El oficial cerró la puerta con cuidado y Sorhatani dejó escapar un enorme suspiro. Torogene la miraba con los ojos desorbitados.

—Ojalá todas nuestras batallas vayan tan bien —dijo Sorhatani con tono sombrío.

Baidar se dirigió al norte con el corazón henchido de orgullo, dejando a Tsubodai y Batu atrás. Sospechaba que Ilugei daría noticia de todas y cada una de sus acciones, pero la idea de ser sometido a un atento escrutinio no le acobardaba. Chagatai, su padre, le había entrenado en todas las disciplinas y todas las tácticas… y su padre era uno de los hijos de Gengis Khan. Baidar no salía hacia esas tierras inexploradas sin preparación. Solo esperaba tener la oportunidad de utilizar algunas de las cosas que había empaquetado en los caballos de refresco. Tsubodai le había dado su aprobación a la idea de partir sin los carros. El vasto rebaño de ponis que viajaba con un tumán podía transportar casi todo excepto los maderos para las pesadas catapultas.

Era difícil contener su evidente alegría mientras cabalgaba con dos tumanes a través de tierras que jamás había imaginado conocer. Según sus cálculos, cubrían unos cien kilómetros diarios. La velocidad era importante, Tsubodai lo había dejado muy claro, pero Baidar no podía dejar ejércitos tras él. Por ese motivo había elegido una ruta que se dirigía prácticamente al auténtico norte de la cordillera de los Cárpatos. Una vez estuviera en posición, cabalgaría hacia el oeste conjuntamente con Tsubodai, aplastando todo lo que se interpusiera en su camino. Sus hombres habían empezado a arrasar y despejar el terreno cuando alcanzaron una posición con Cracovia al oeste y la ciudad de Lublin frente a ellos.

Baidar frenó y observó las murallas de Lublin con expresión hosca. A su alrededor se extendían tierras peladas, campos que el invierno mantenía negros y desnudos. Desmontó para comprobar cómo era el suelo, desmenuzando el lodo negro entre los dedos antes de continuar. Era buena tierra. Solo una tierra rica y buenos caballos podían provocar verdadera codicia en él. El oro y los palacios le eran indiferentes; eso lo había aprendido de su padre.
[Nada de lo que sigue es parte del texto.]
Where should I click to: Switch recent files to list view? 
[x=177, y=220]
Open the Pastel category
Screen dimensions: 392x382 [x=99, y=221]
Baidar nunca había oído hablar de Cracovia hasta que Tsubodai le había dado ese nombre, pero ansiaba conquistar los principados polacos para el khan. Era posible incluso que Ogedai recompensara a un general triunfante con un khanato propio. Cosas más raras habían sucedido.

Tsubodai le había entregado varios pergaminos que contenían todo cuanto sabía sobre las tierras que se abrían frente a ellos, pero todavía no había tenido oportunidad de leerlos. No importaba. Fueran quienes fueran a quienes se enfrentara, serían como trigo bajo la hoz.

Volvió a montar y se acercó más a la ciudad. No faltaba mucho para que se pusiera el sol y las puertas estaban cerradas frente a él. Mientras se aproximaba, observó que los muros estaban apuntalados, mostrando los parches y marcas de varias generaciones de reparaciones ineficientes. En algunos puntos, la muralla era poco más que una barrera de madera y piedras apiladas. Sonrió. Tsubodai esperaba velocidad y destrucción.

Se giró hacia Ilugei, que observaba desde su montura con expresión impasible.

—Esperaremos a que caiga la noche. Un jagun de cien hombres escalará las murallas por el otro lado, atrayendo hacia ellos a los guardias. Otros cien entrarán y abrirán las puertas desde dentro. Quiero que cuando salga el sol este lugar esté en llamas.

—Así se hará —contestó Ilugei, alejándose para pasar las órdenes de su joven superior.